産業カウンセラーの手島将彦による新連載『こころの本〜生きづらさの正体を探る、産業カウンセラー手島将彦のオススメ本』。

『なぜアーティストは生きづらいのか? 個性的すぎる才能の活かし方』(2016年/リットーミュージック)、『なぜアーティストは壊れやすいのか? 音楽業界から学ぶカウンセリング入門』(2019年/SW)の著者であり、音楽業界を中心にメンタルヘルスの重要性を発信し続けた手島がオススメする本を不定期連載で紹介していきます。

Vol.74『無意識のバイアスを克服する〜個人・組織・社会を変えるアプローチ』

メンタルヘルスや心理学に関して比較的読みやすい本を紹介しているこの連載、74回目は『無意識のバイアスを克服する〜個人・組織・社会を変えるアプローチ』(ジェシカ・ノーデル著・高橋璃子訳・河出書房社)です。

無意識のバイアスがどのようにして生まれ、どのように人々の行動や社会に影響を及ぼすのか、そしてそれはいかにして克服できるのか、科学的な視点から様々な事例とともに丁寧に解き明かしていきます。表紙に「思い込みと偏見。女の子にピンク、男の子に青。権力による暴力。賃金の不平等。マイクロアグレッション。見た目や年齢。人種・性差別」と書かれていますが、そのように至る所に無意識のバイアスは影響しています。

特に昨今の日本社会で、入管をめぐる問題やLGBTQに関する議論などを見ていても、その影響は非常に大きいとあらためて感じます。そうした問題を解決していくのは簡単なことではないかもしれませんが、それでも何とか良い方に社会を向かわせることができるかもしれないと思わせてくれる本です。

この本を紹介するにあたり、読む前に知っておくとより理解しやすくなるかもしれませんので、カウンセラーとして少しだけ用語の解説をしておきたいと思います。

無意識の差別や偏見のことは「アンコンシャス・バイアス」とも言います。

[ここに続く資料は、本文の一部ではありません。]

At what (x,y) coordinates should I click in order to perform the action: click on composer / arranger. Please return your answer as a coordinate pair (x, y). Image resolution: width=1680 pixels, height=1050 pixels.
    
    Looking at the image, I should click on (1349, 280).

例えば次の話を読んでみてください。

ある男が、自分の息子を車に乗せて、自ら運転をしていました。
ところが残念なことに、その車はダンプカーと激突して大破してしまいました。

救急車で搬送中に、運転していた父親は死亡。
息子は意識不明の重体。

病院の手術室で、運びこまれてきた後者の顔を見た外科医は息をのみます。
そして、次のようなことを口にしました。

「自分はこの手術はできません、なぜならこの怪我人は自分の息子だから」

この話を読んで「父親は死んだはずでは?」と違和感を抱いた人がいるかもしれません。その場合、「外科医は男性」という思い込みがあります。こうしたことが「無意識のバイアス=アンコンシャス・バイアス」の一例です。

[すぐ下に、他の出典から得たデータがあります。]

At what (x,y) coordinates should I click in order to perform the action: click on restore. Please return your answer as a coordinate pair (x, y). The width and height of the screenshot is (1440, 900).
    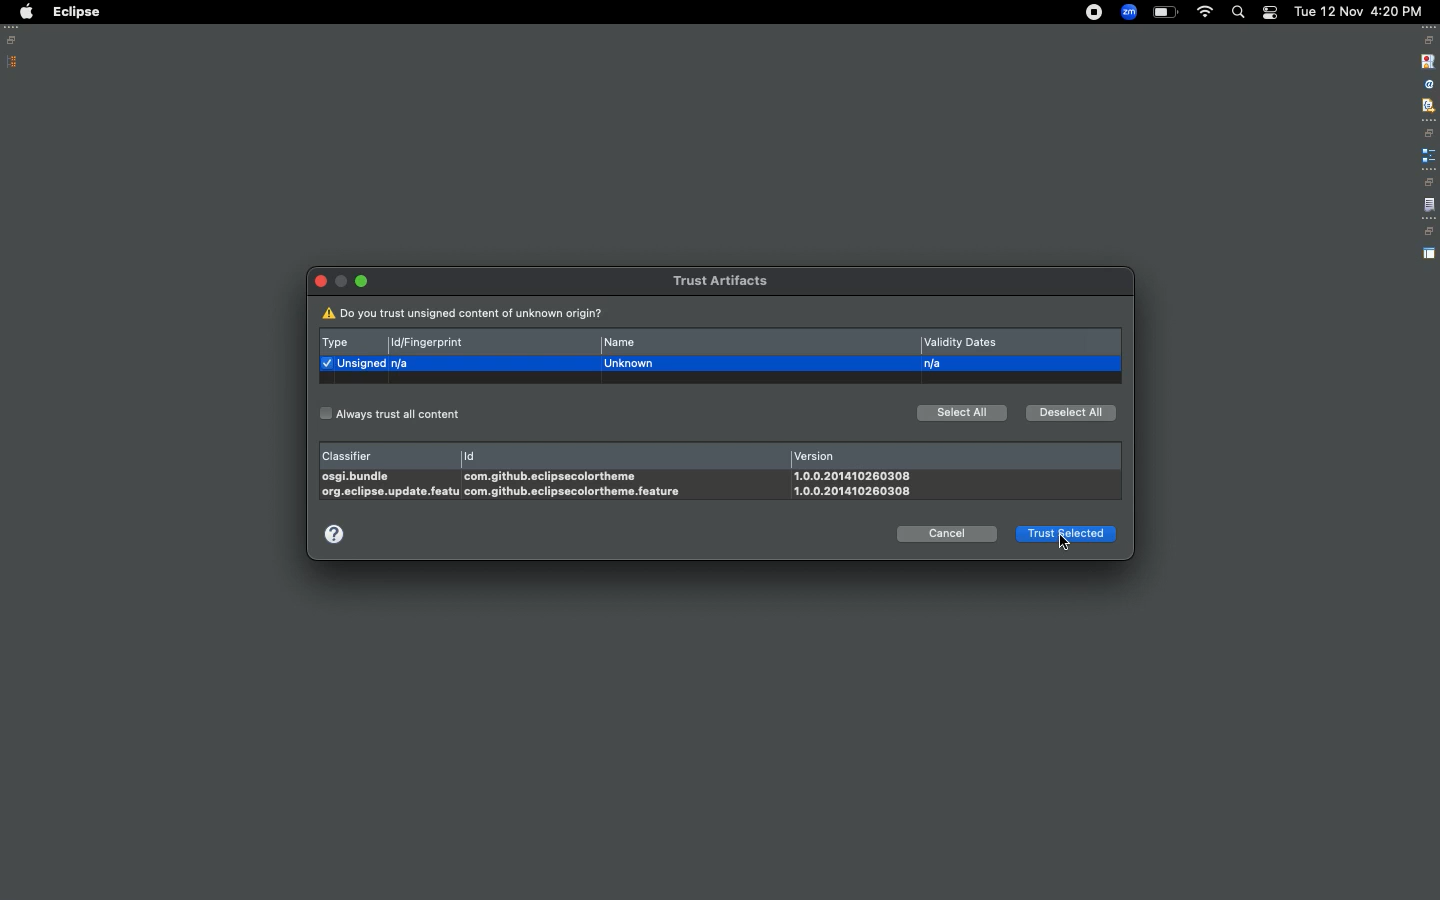
    Looking at the image, I should click on (1430, 133).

他に似たようなものに「潜在的カリキュラム」と呼ばれるものがあります。例えば教科書などの挿絵やイラストで、「家事をしているのが女性、消防士が男性」だったとすると、生徒たちはそうしたところから、無意識に「家事は女性がやるもの」「消防士は男性がなるもの」というように、職業と性別を結びつけてしまう可能性もあります。そうした「潜在的な力」によって無意識に教育されていることがあることを「潜在的カリキュラム」と言います。

そしてそのようなバイアスをもとに、悪意なく無意識に行われる「マイクロ・アグレッション(直訳すると「小さな攻撃」)」というものがあります。例えば「彼氏(彼女)いるの?」と訊くことは、よくあることかもしれません。しかしこれは異性愛であること、もしくはパートナーが異性であることが前提となっていることが多いのではないでしょうか? 他にも、子どもの家族構成を知らないのに「お父さんお母さんに伝えてね」と言ってしまうのも、「当然父母がいる」あるいは「異性同士の保護者である」ことが無意識に前提となっています。そうした「小さな攻撃」が日常的に行われ、それが積み重なっていくと、結果として想像以上に大きな影響を人と社会に与える、ということを本書では科学的な検証をもとに指摘しています。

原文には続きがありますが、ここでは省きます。